Does carbon partitioning in ectomycorrhizal pine seedlings under elevated CO2 vary with fungal species?

Enhanced soil respiration in response to elevated atmospheric CO2 has been demonstrated, and ectomycorrhizal (ECM) fungi are of particular interest since they partition host-derived photoassimilates belowground. Although a strong response of ECM fungi to elevated CO2 has been shown, little is still known about the functional diversity among species. We studied carbon (C) partitioning in mycorrhizal Scots pine seedlings in response to short-term CO2 enrichment, using seven ECM species with different ecological strategies. Mycorrhizal associations were synthesised and seedlings grown in large Petri dishes containing peat: vermiculite and nutrient solution for 10-15 weeks, after which half of the microcosms were exposed to elevated CO2 treatment (710 ppm) for 15 days and the other half were kept in ambient CO2 treatment. Partitioning of C was quantified by pulse labelling the seedlings with (CO2)-C-14 and examining the distribution of labelled assimilates in shoot, root and extraradical mycelial compartments by destructive harvest and liquid scintillation counting. Fungal biomass was determined with PLFA analysis.
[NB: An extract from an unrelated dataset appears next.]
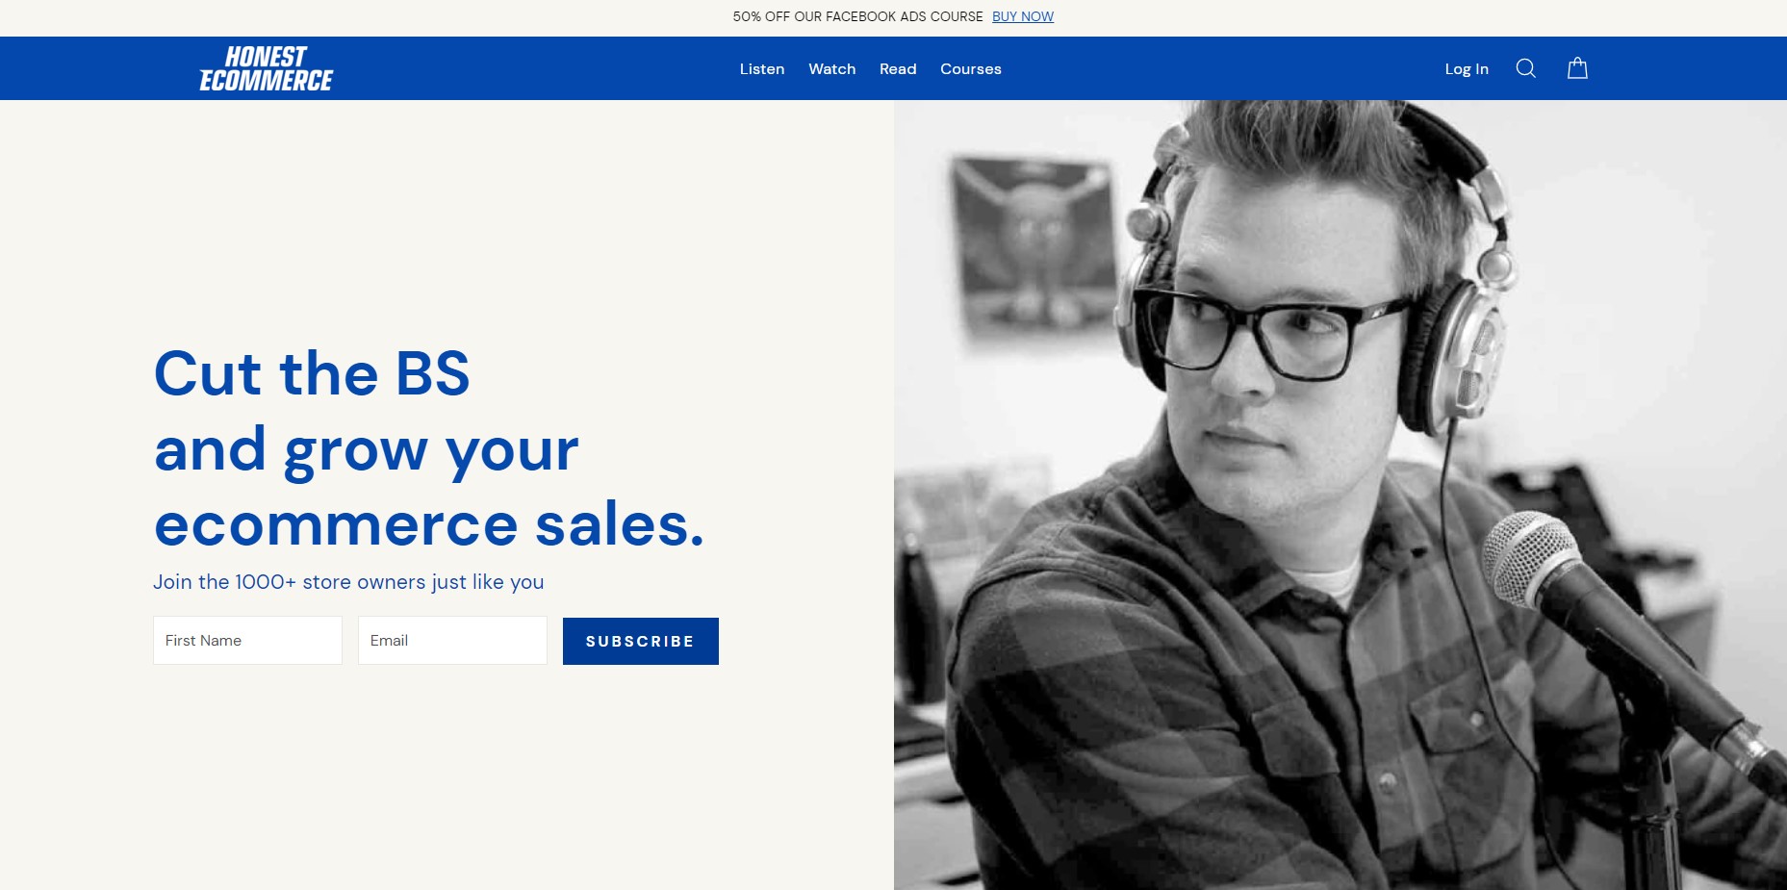Click the Log In link
This screenshot has height=890, width=1787.
[1467, 69]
The respiratory loss of (CO2)-C-14 was on average greater in the elevated CO2 treatment for most species compared to the ambient CO2 treatment. More label was retrieved in the shoots in the ambient CO2 treatment compared to elevated CO2 (significant for P. involutus and P. fallax). Greater amounts of label were found in the extraradical mycelial compartment in all species (except P. involutus) in elevated CO2 compared to ambient CO2 (significant for L. bicolor, P. byssinum, P. fallax and R. roseolus). Fungal biomass production increased significantly with elevated CO2 for two species (H. velutipes and A. muscaria); three species (P. fallax, P. involutus and R. roseolus) showed a similar but non-significant trend, whereas L. bicolor and P. byssinum produced less biomass in elevated CO2 compared to ambient CO2. When C-14 in the mycelial compartment and respiration was expressed per unit fungal PLFA the difference between CO2 treatments disappeared. We demonstrated that different ECM fungal isolates respond differently in C partitioning in response to CO2 enrichment. These results suggest that under certain growth conditions, when nutrients are not limiting, ECM fungi respond rapidly to increasing C-availability through changed biomass production and respiration.